[Data on locating visible targets]
((
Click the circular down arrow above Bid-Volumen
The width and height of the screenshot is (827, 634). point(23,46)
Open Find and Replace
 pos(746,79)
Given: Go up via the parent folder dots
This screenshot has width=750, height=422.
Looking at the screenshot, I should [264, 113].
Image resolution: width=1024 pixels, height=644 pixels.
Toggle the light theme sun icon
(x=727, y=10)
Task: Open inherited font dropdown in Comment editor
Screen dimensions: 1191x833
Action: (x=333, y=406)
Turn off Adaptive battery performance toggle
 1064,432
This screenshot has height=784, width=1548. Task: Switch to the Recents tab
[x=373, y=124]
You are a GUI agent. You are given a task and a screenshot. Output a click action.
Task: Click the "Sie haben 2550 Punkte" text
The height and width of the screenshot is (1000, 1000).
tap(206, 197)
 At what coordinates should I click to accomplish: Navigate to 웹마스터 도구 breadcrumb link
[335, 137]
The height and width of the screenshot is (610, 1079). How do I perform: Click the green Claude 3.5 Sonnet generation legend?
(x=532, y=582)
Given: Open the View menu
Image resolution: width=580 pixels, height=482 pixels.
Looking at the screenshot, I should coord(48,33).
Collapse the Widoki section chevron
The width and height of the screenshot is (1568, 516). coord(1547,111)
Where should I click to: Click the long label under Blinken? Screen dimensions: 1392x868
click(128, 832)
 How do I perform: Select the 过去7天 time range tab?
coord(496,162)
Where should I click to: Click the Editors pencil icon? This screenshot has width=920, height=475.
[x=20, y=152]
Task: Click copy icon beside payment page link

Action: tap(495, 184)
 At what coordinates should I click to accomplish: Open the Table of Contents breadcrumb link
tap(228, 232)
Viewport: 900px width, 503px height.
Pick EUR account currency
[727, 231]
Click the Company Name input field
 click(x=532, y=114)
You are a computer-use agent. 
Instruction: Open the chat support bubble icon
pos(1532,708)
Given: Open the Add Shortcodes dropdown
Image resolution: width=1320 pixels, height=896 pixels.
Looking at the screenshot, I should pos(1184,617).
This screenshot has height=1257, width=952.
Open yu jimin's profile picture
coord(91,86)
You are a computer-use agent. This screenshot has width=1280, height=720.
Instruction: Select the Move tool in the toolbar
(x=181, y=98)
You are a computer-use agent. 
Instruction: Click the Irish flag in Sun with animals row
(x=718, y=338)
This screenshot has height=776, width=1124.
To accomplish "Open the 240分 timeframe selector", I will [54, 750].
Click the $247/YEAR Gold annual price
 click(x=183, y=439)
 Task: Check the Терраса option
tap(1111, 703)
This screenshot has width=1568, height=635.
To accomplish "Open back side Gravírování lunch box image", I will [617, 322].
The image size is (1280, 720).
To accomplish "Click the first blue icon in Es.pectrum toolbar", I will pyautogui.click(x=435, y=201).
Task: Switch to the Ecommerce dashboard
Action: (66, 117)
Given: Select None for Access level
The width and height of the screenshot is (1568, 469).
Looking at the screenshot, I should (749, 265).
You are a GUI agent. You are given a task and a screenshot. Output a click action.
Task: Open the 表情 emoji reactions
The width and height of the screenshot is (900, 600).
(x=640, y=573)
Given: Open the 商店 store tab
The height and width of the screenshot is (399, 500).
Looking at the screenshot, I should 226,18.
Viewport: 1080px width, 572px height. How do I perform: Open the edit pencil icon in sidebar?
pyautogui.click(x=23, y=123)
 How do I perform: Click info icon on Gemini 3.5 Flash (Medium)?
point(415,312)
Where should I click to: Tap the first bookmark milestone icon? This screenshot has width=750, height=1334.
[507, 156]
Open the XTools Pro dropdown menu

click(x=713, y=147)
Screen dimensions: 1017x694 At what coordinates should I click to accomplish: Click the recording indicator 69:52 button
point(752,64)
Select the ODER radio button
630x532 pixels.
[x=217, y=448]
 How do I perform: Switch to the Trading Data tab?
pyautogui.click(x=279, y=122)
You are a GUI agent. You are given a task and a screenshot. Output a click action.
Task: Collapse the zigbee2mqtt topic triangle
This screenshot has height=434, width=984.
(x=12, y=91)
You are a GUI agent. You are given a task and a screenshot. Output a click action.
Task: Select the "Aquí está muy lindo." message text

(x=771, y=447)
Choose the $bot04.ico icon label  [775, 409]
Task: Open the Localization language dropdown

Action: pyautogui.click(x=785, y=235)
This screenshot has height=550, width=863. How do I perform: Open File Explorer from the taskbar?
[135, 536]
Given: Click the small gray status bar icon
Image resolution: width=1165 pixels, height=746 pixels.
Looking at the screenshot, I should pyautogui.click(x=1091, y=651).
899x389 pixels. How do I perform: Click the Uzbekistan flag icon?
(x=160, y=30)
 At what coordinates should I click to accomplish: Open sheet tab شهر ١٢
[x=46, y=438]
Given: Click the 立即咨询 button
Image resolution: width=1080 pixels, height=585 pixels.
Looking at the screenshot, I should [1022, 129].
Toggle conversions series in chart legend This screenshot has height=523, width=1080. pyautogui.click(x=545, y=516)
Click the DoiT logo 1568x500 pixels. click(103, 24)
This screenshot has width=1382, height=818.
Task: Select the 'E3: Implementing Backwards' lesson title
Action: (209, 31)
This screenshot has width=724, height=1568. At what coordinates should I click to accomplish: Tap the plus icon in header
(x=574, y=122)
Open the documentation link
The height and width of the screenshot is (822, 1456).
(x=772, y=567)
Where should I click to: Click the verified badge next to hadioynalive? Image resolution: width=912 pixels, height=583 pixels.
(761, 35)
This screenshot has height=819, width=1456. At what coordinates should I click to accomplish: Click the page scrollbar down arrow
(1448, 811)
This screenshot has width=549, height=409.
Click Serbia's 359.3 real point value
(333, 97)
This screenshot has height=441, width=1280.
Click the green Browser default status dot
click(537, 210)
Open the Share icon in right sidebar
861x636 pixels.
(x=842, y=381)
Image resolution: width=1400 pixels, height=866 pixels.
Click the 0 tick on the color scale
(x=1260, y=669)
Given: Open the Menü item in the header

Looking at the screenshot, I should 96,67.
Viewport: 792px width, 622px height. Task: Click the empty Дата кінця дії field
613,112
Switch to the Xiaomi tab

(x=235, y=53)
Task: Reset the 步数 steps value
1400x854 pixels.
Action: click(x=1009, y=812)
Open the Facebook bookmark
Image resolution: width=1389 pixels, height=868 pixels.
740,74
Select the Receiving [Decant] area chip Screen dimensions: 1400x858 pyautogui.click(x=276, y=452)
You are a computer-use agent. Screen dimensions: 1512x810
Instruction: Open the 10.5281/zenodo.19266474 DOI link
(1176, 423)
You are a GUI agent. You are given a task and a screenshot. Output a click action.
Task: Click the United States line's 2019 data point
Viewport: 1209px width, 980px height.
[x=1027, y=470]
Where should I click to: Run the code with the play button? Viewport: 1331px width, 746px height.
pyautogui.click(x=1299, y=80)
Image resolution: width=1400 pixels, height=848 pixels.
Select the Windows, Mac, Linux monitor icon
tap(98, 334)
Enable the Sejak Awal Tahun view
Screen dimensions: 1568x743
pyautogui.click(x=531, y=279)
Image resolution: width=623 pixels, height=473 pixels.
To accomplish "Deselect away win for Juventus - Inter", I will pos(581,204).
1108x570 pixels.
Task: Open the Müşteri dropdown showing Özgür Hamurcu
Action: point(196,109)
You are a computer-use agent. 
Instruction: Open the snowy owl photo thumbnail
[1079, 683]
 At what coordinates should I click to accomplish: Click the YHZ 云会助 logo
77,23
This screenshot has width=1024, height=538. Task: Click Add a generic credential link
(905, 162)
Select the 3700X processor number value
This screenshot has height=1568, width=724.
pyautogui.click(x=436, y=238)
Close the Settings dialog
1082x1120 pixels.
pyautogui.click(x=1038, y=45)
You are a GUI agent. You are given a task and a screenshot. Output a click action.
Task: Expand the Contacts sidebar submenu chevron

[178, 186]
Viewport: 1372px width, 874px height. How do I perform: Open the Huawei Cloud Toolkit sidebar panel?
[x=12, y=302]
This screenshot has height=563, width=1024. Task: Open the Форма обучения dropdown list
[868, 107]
))
● Stated goal
Shift every coordinate in the answers by adding 85 to each value. Write out all lines of the data again, starting with the line containing "This screenshot has width=1024, height=538." and going on through the final line, and leave everything else unchanged.

● Result
This screenshot has width=1024, height=538. Task: Click Add a generic credential link
(990, 247)
Select the 3700X processor number value
This screenshot has height=1568, width=724.
pyautogui.click(x=521, y=323)
Close the Settings dialog
1082x1120 pixels.
pyautogui.click(x=1123, y=130)
You are a GUI agent. You are given a task and a screenshot. Output a click action.
Task: Expand the Contacts sidebar submenu chevron

[263, 271]
Viewport: 1372px width, 874px height. How do I perform: Open the Huawei Cloud Toolkit sidebar panel?
[x=97, y=387]
This screenshot has height=563, width=1024. Task: Open the Форма обучения dropdown list
[953, 192]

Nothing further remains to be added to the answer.